■ WORK INSTRUCTIONS ■
Reproduce every record precisely, leaving no line out.

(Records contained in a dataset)
BEGIN

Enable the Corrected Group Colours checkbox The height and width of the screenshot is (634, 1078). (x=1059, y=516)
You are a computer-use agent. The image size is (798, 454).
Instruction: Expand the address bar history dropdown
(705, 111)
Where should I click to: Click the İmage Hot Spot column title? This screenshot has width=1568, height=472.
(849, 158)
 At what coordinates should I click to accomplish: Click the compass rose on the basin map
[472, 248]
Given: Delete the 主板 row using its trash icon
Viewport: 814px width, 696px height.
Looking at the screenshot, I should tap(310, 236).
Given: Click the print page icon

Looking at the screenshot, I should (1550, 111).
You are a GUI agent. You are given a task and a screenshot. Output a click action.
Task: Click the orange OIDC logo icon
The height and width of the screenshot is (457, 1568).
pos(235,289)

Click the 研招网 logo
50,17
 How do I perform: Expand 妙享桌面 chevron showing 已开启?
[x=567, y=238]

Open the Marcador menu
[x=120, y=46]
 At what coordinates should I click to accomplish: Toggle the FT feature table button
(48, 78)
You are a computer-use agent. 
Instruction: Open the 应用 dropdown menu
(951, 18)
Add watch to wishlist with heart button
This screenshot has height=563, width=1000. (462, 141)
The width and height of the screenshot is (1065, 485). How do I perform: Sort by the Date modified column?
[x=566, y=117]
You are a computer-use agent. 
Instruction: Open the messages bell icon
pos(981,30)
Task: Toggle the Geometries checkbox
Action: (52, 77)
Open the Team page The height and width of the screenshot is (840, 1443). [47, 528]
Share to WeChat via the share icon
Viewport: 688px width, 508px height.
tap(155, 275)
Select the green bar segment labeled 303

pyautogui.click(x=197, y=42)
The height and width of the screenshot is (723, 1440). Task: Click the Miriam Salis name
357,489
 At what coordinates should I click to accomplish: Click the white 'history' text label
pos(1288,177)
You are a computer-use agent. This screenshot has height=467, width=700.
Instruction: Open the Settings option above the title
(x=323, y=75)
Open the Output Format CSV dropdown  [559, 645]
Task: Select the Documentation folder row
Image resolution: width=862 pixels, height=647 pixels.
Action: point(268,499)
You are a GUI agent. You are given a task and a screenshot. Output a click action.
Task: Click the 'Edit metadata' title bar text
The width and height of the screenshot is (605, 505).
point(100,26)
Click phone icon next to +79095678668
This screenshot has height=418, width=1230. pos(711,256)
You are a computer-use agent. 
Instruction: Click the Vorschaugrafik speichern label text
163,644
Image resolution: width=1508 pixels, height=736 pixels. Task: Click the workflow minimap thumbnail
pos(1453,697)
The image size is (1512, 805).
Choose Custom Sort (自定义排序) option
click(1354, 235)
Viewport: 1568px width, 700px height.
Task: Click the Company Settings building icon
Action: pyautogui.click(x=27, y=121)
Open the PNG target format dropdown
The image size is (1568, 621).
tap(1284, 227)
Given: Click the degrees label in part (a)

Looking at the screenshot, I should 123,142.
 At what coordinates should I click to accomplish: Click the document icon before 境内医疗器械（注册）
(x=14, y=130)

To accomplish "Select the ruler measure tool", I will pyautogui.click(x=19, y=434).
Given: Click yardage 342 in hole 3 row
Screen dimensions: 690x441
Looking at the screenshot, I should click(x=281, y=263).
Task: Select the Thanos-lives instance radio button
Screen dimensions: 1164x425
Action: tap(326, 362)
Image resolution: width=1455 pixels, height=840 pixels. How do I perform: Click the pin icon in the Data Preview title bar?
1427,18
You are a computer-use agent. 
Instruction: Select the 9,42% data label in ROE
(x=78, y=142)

END

■ TASK RESULT ■
Enable the Corrected Group Colours checkbox The height and width of the screenshot is (634, 1078). (x=1059, y=516)
You are a computer-use agent. The image size is (798, 454).
Instruction: Expand the address bar history dropdown
(705, 111)
Where should I click to: Click the İmage Hot Spot column title? This screenshot has width=1568, height=472.
(849, 158)
 At what coordinates should I click to accomplish: Click the compass rose on the basin map
[472, 248]
Given: Delete the 主板 row using its trash icon
Viewport: 814px width, 696px height.
Looking at the screenshot, I should tap(310, 236).
Given: Click the print page icon

Looking at the screenshot, I should (1550, 111).
You are a GUI agent. You are given a task and a screenshot. Output a click action.
Task: Click the orange OIDC logo icon
The height and width of the screenshot is (457, 1568).
pos(235,289)

Click the 研招网 logo
50,17
 How do I perform: Expand 妙享桌面 chevron showing 已开启?
[x=567, y=238]

Open the Marcador menu
[x=120, y=46]
 At what coordinates should I click to accomplish: Toggle the FT feature table button
(48, 78)
You are a computer-use agent. 
Instruction: Open the 应用 dropdown menu
(951, 18)
Add watch to wishlist with heart button
This screenshot has height=563, width=1000. (462, 141)
The width and height of the screenshot is (1065, 485). How do I perform: Sort by the Date modified column?
[x=566, y=117]
You are a computer-use agent. 
Instruction: Open the messages bell icon
pos(981,30)
Task: Toggle the Geometries checkbox
Action: (52, 77)
Open the Team page The height and width of the screenshot is (840, 1443). [47, 528]
Share to WeChat via the share icon
Viewport: 688px width, 508px height.
tap(155, 275)
Select the green bar segment labeled 303

pyautogui.click(x=197, y=42)
The height and width of the screenshot is (723, 1440). Task: Click the Miriam Salis name
357,489
 At what coordinates should I click to accomplish: Click the white 'history' text label
pos(1288,177)
You are a computer-use agent. This screenshot has height=467, width=700.
Instruction: Open the Settings option above the title
(x=323, y=75)
Open the Output Format CSV dropdown  [559, 645]
Task: Select the Documentation folder row
Image resolution: width=862 pixels, height=647 pixels.
Action: point(268,499)
You are a GUI agent. You are given a task and a screenshot. Output a click action.
Task: Click the 'Edit metadata' title bar text
The width and height of the screenshot is (605, 505).
point(100,26)
Click phone icon next to +79095678668
This screenshot has height=418, width=1230. pos(711,256)
You are a computer-use agent. 
Instruction: Click the Vorschaugrafik speichern label text
163,644
Image resolution: width=1508 pixels, height=736 pixels. Task: Click the workflow minimap thumbnail
pos(1453,697)
The image size is (1512, 805).
Choose Custom Sort (自定义排序) option
click(1354, 235)
Viewport: 1568px width, 700px height.
Task: Click the Company Settings building icon
Action: pyautogui.click(x=27, y=121)
Open the PNG target format dropdown
The image size is (1568, 621).
tap(1284, 227)
Given: Click the degrees label in part (a)

Looking at the screenshot, I should 123,142.
 At what coordinates should I click to accomplish: Click the document icon before 境内医疗器械（注册）
(x=14, y=130)

To accomplish "Select the ruler measure tool", I will pyautogui.click(x=19, y=434).
Given: Click yardage 342 in hole 3 row
Screen dimensions: 690x441
Looking at the screenshot, I should click(x=281, y=263).
Task: Select the Thanos-lives instance radio button
Screen dimensions: 1164x425
Action: tap(326, 362)
Image resolution: width=1455 pixels, height=840 pixels. How do I perform: Click the pin icon in the Data Preview title bar?
1427,18
You are a computer-use agent. 
Instruction: Select the 9,42% data label in ROE
(x=78, y=142)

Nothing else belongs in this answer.